A century ago, the state of Montana was still one of the youngest states. The Rocky Mountain and Great Plains state received its star on Old Glory in 1889, 25 years after it had been made a territory carved out of the vast, lightly settled Western lands first acquired by the United States in the Louisiana Purchase. From 1870 to 1920, Montana grew from just over 20,000 American settlers to nearly 550,000 residents. The earliest pioneers to the territory included Catholic missionaries, miners, fur trappers, traders, cattlemen and town builders.
Violence was ever present in the early years of Montana history. Lakota leader Red Cloud defeated the U.S. Army in his war to control the tribe’s territory along the Bozeman Trail in the mid-1860s, but despite the Fort Laramie Treaty of 1868, war continued and culminated in the Battle of Little Bighorn. But in the vast territory, violence was not just relegated to battles and skirmishes with the Indian tribes; vigilantism took the place of law and order in the mining camps and ranching communities across the territory until statehood.
With no shortage of historic source material, Hollywood producer Taylor Sheridan mined the post-Civil War history of the West and Montana for his first Yellowstone prequel series, 1883. Just a year after 1883’s debut on Paramount+, Sheridan returned with 1923, the much anticipated expansion of the Yellowstone universe. (Read more on page 60.)
Just a century ago, the real Montana was still recovering economically and socially from World War I as drought and economic recession began to cripple the young state’s five most important industries: mining, ranching, railroading, logging and farming. On the state’s seven Indian reservations, poverty was pervasive and Native residents were still not considered American citizens. The passage of the 1924 Indian Citizenship Act was still a year away from being the law of the land.

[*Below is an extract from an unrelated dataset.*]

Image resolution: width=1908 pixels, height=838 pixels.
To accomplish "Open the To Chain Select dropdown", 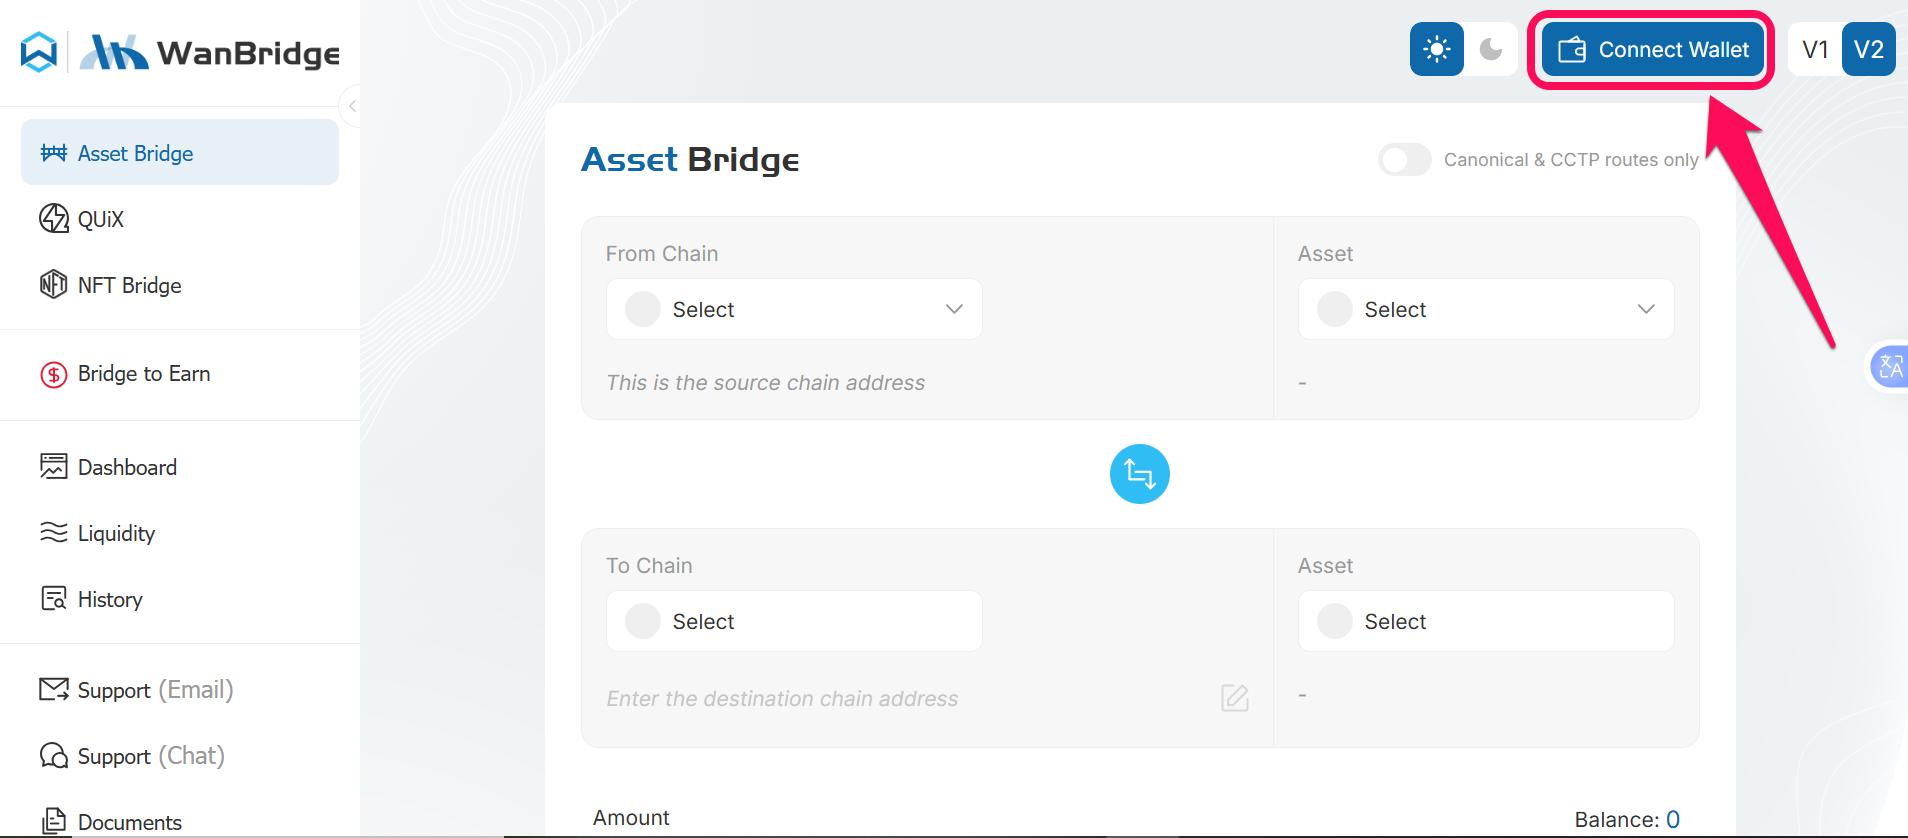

Sheridan, one of the greatest storytellers in television and film history, knows where to mine for drama, and in 1923 he did not shy away from the best or the worst of America’s and Montana’s past. As K. Ross Toole wrote in 1959 in Montana: An Uncommon Land: “The past and present in Montana merge uncomfortably for the liberal and the conservative alike. It is easier to ignore the past, or to deny that it has meaning for the present and the future, than to be confronted with the unclear composite in which an approximation of the truth shifts and moves in time.”
Ranchers and Homesteaders
In the 1920s, drought forced thousands of Montana homesteaders and ranchers to abandon their dreams, while those left behind fought for what grass and water was available for their stock and farms.
Towns and Tourism
Between 1910 and 1920, Montana’s population grew 46 percent. Railroads helped fuel the growth of homesteaders in rural areas while the state’s mining towns grew with the nation’s industrial need for copper. Butte was the only city with over 25,000 residents, while 90 Big Sky towns had 2,500 citizens or fewer. Tourism also grew after Glacier National Park, founded in 1910, joined Yellowstone as two of the state’s most popular destinations.
Freighters and Surveyors
In Montana in 1923, surveyors were still a few years away from mapping out the U.S. Highway system, which was yet to be funded let alone be built. National railways and short lines crisscrossed the state, but wagons, surreys and horses were still the primary mode of transportation and freighting.
Montana’s Native People
In 1923, Montana’s seven Indian tribes made up just two percent of the state’s population. The majority of approximately 11,000 Indigenous residents lived on seven reservations, but many of the Indian children lived apart from their families at eight boarding schools. The 1920s was a difficult time for all Montanans, but for the state’s Native peoples, it was an especially challenging decade marked by an increase in poverty and disease. Ironically, reservation life would improve during the Great Depression and World War II.
Mining and Industry
Between the 1880s and 1920s, Montana’s mining towns such as Butte modernized ahead of the rest of the state. Immigrants made up most of the labor force in the Big Sky State, and Montana had the largest Irish population west of the Mississippi.